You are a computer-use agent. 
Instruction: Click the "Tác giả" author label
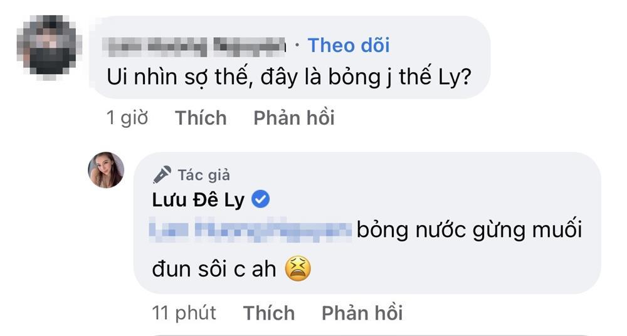click(204, 174)
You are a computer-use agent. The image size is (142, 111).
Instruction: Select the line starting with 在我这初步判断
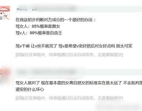56,20
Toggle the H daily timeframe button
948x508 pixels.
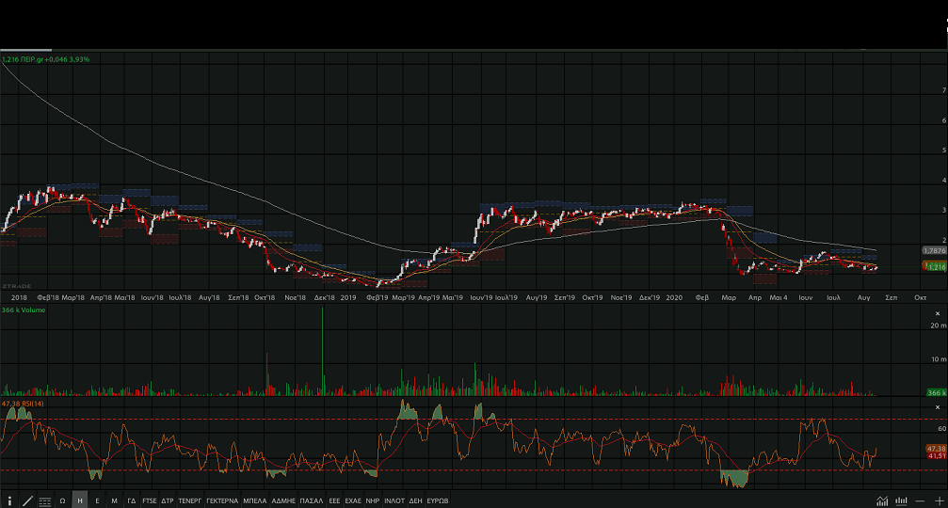click(80, 500)

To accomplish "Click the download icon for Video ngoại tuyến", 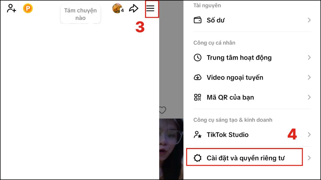I will (x=197, y=77).
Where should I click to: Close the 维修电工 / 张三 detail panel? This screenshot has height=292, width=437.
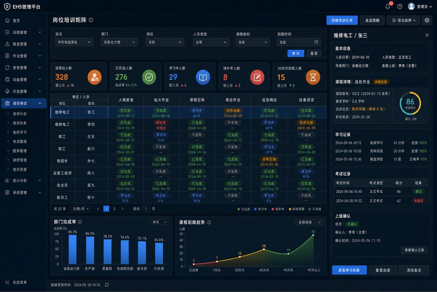[427, 35]
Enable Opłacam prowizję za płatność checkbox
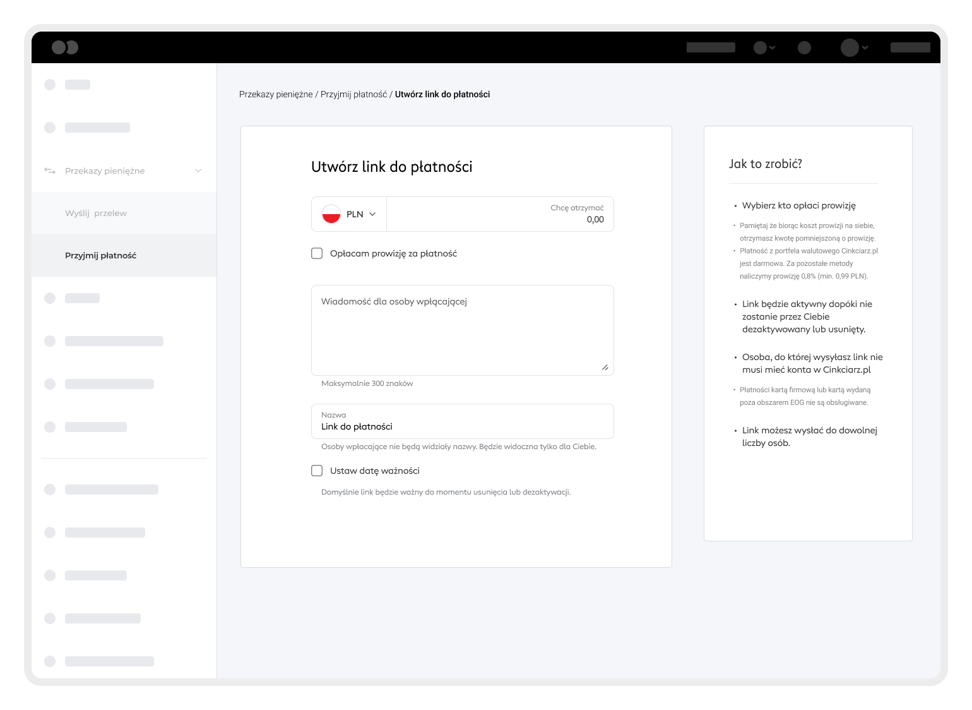972x710 pixels. tap(317, 253)
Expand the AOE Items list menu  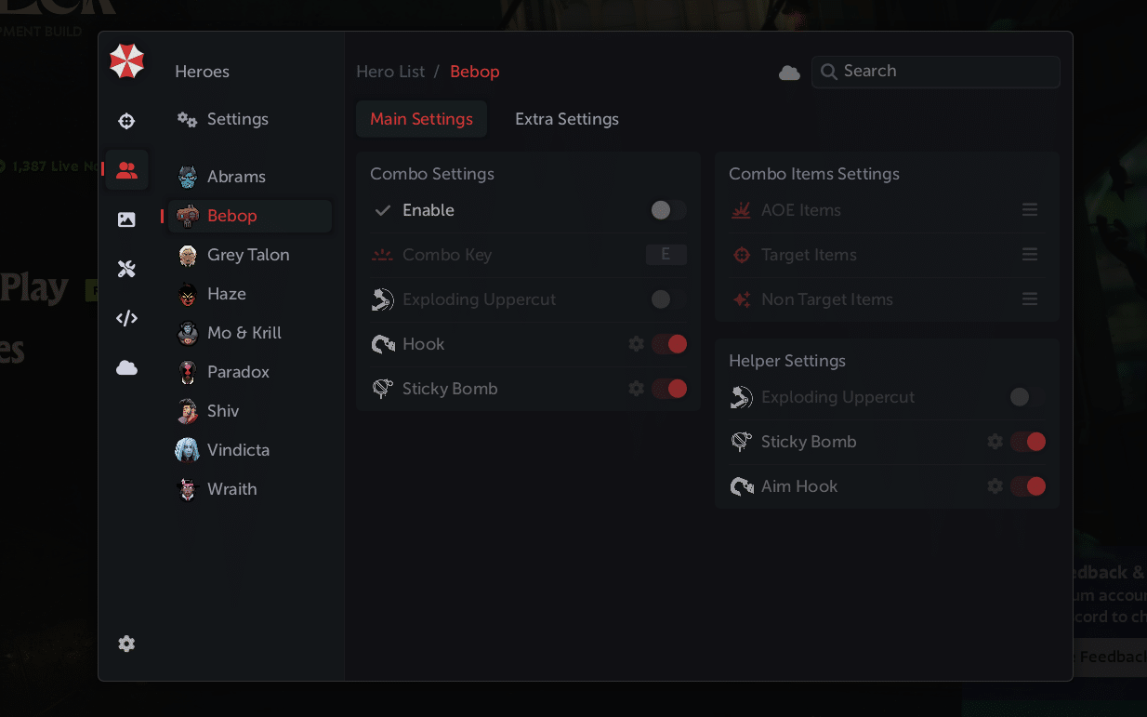point(1030,210)
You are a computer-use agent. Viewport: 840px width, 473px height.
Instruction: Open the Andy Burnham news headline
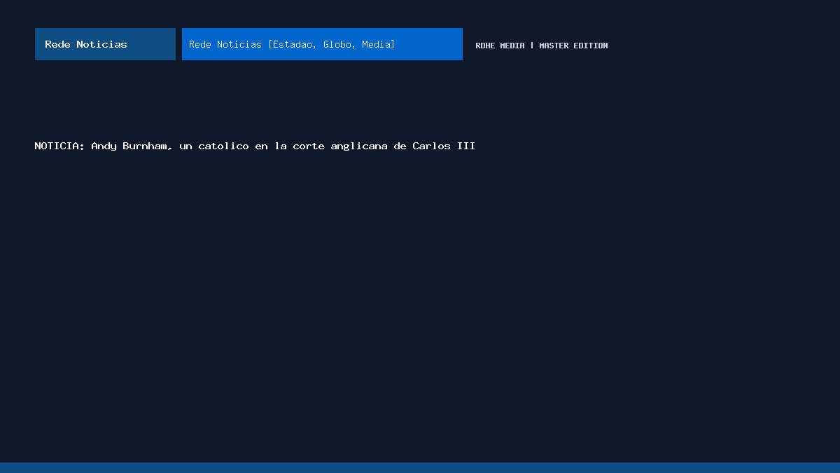click(x=255, y=146)
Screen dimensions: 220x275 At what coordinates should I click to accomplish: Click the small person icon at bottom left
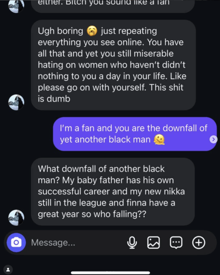[8, 269]
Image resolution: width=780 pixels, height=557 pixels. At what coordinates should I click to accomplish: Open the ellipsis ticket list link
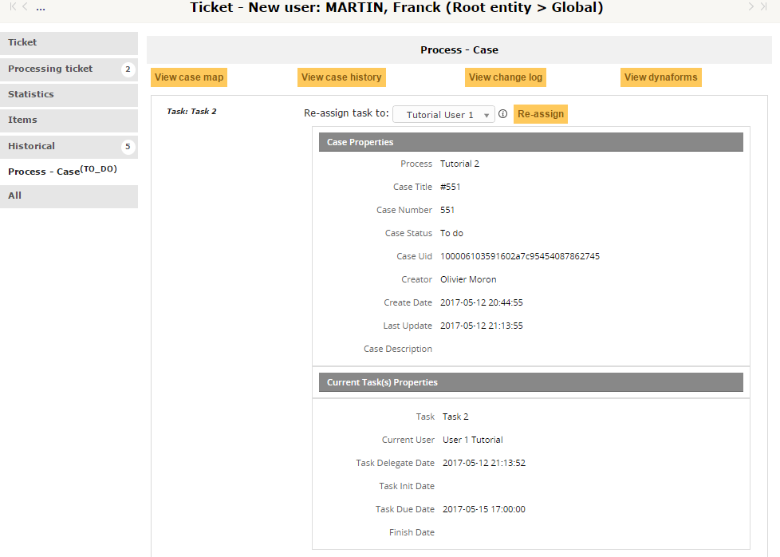click(41, 7)
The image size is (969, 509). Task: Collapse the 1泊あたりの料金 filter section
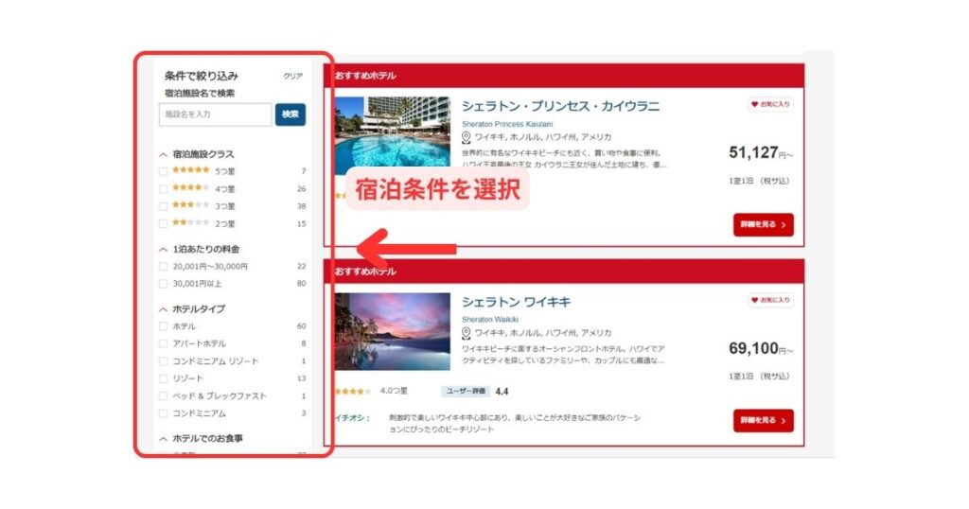click(x=164, y=250)
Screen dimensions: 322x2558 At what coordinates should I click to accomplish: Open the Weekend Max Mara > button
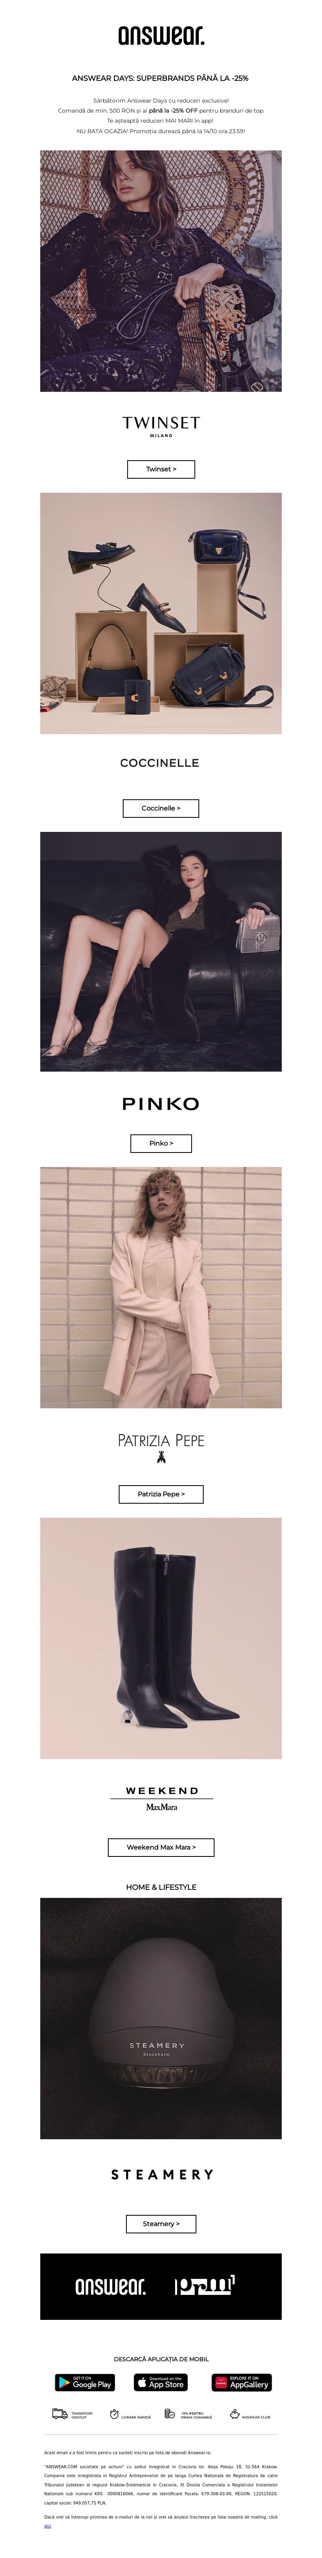coord(161,1847)
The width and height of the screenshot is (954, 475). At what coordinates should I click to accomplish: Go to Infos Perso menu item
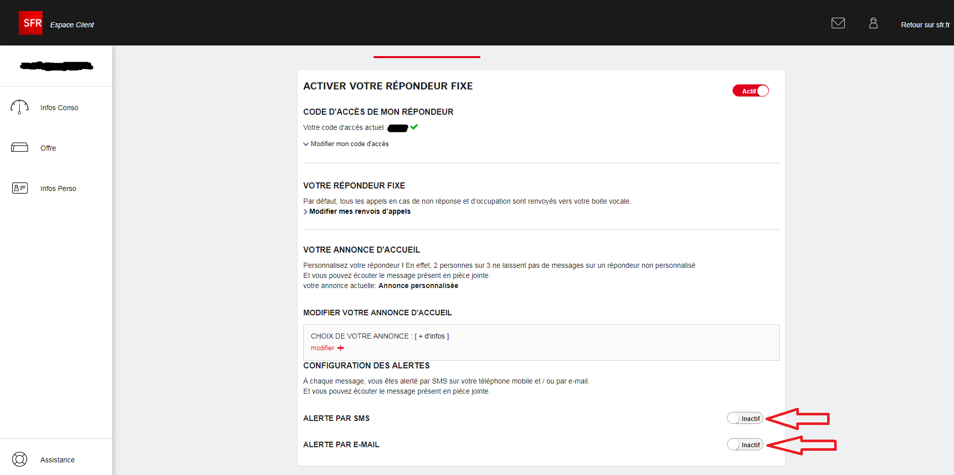pos(58,188)
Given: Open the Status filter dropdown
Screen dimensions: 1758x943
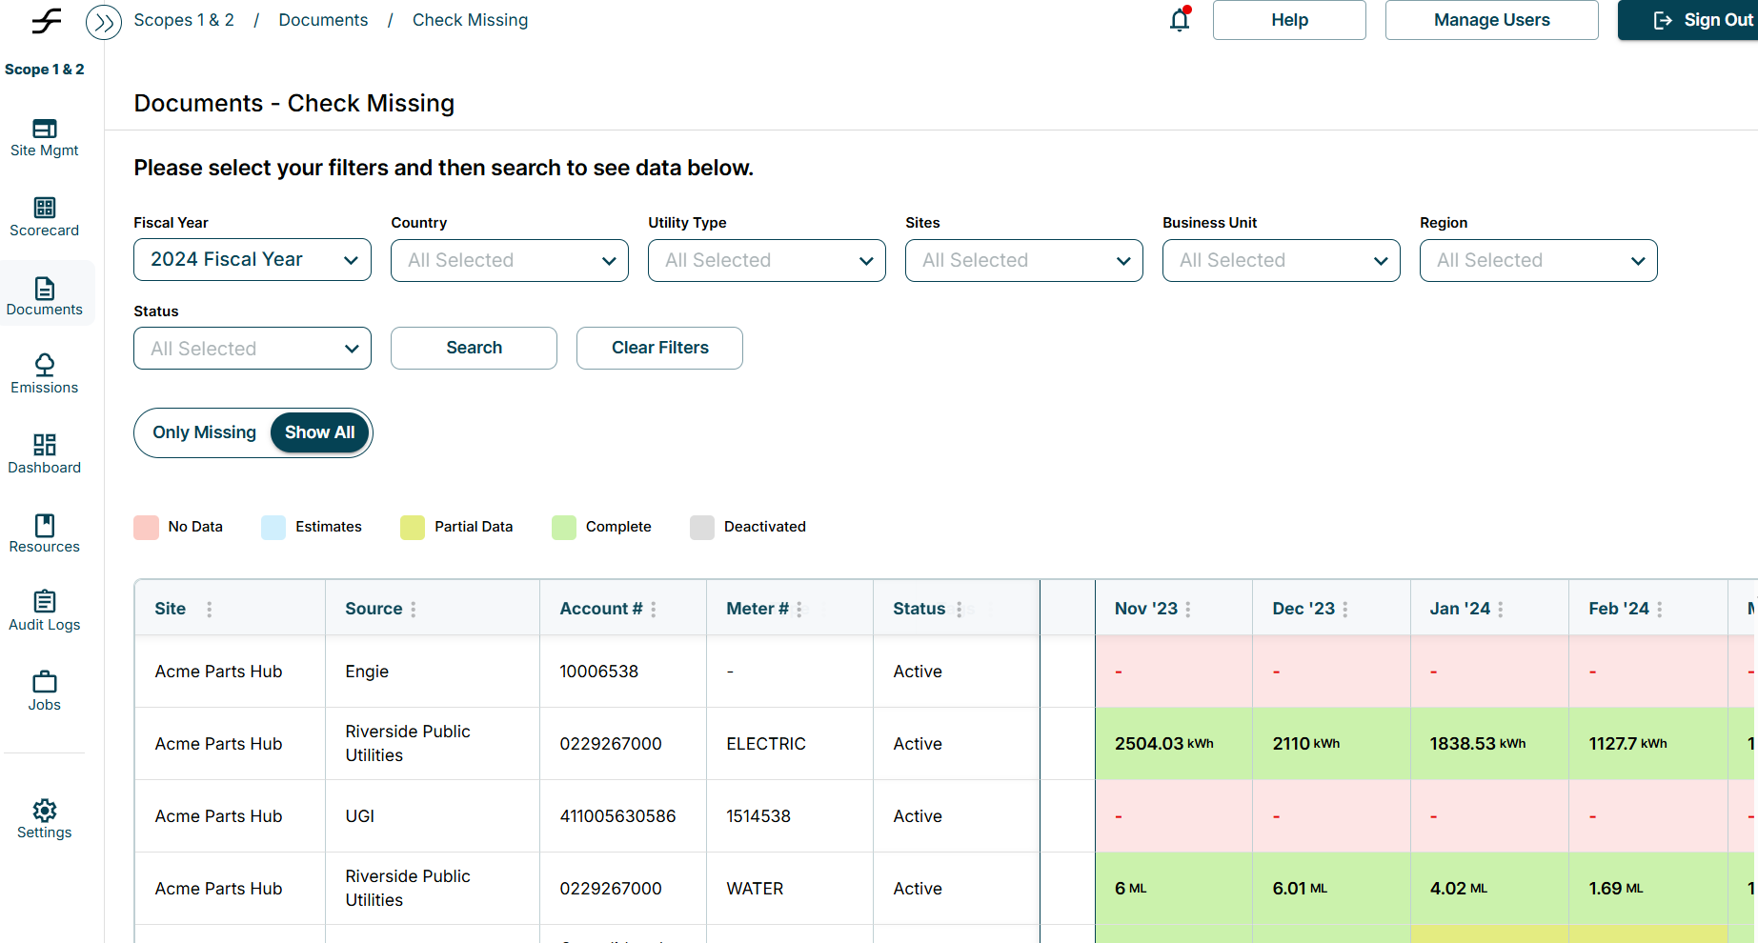Looking at the screenshot, I should (253, 349).
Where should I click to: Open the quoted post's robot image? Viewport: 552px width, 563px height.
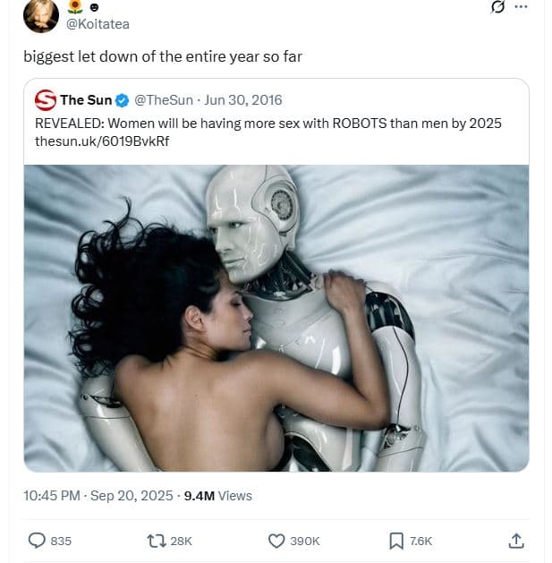[276, 318]
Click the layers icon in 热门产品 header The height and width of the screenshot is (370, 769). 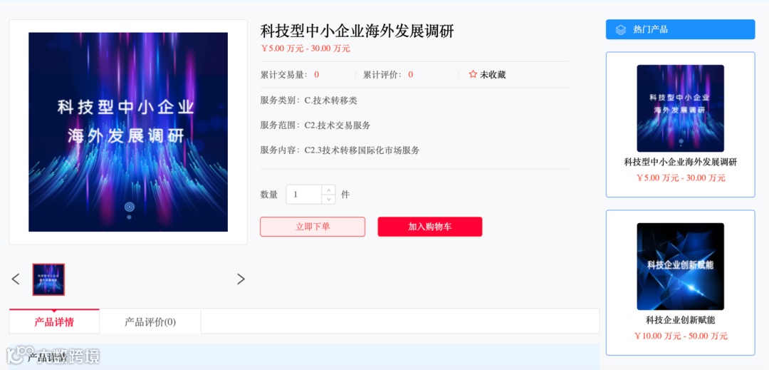pyautogui.click(x=620, y=29)
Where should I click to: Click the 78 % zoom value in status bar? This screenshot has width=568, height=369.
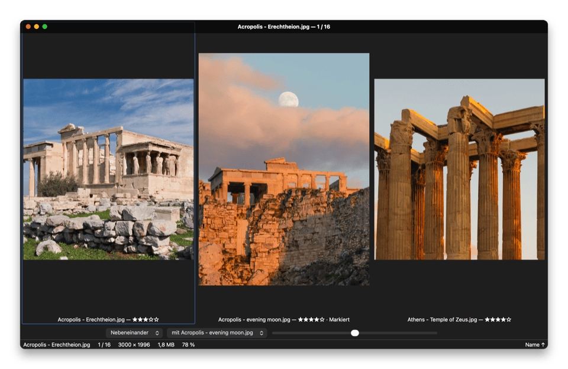[188, 345]
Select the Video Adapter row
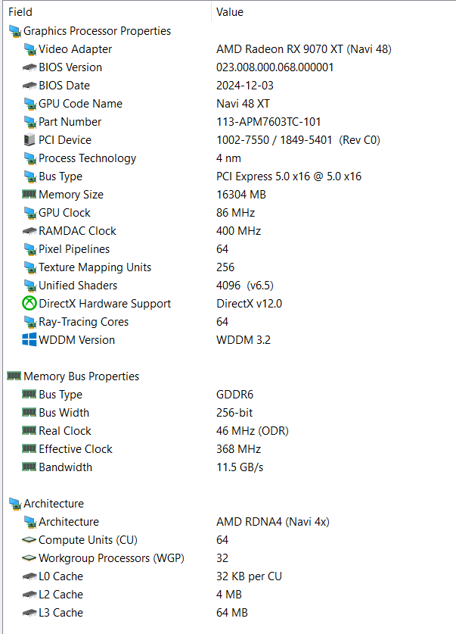 tap(75, 49)
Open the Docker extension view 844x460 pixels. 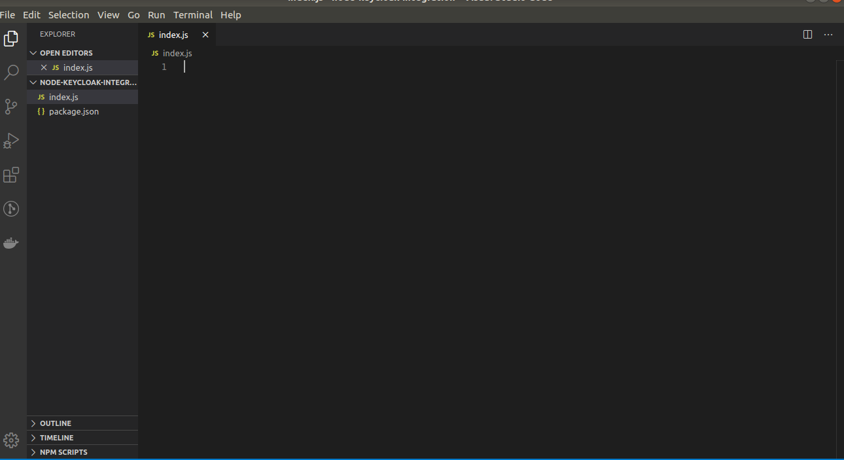(x=11, y=243)
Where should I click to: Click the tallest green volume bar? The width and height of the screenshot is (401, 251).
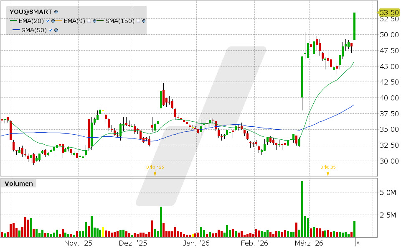coord(302,207)
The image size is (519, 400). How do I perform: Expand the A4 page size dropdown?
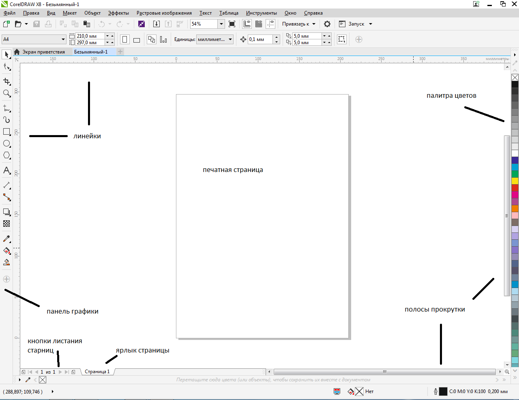tap(63, 39)
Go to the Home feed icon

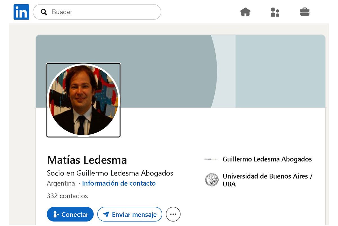point(245,12)
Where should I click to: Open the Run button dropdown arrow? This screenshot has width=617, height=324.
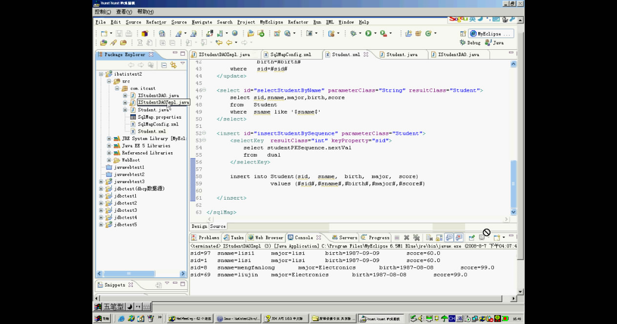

» **Instructions to follow**
Look through the material above for the string "computer" and copy each line that has it.

» **Task solution**
You are a computer-use agent. 
You are a computer-use agent. The image size is (142, 111).
You are a computer-use agent. Viewport: 840px width, 473px height.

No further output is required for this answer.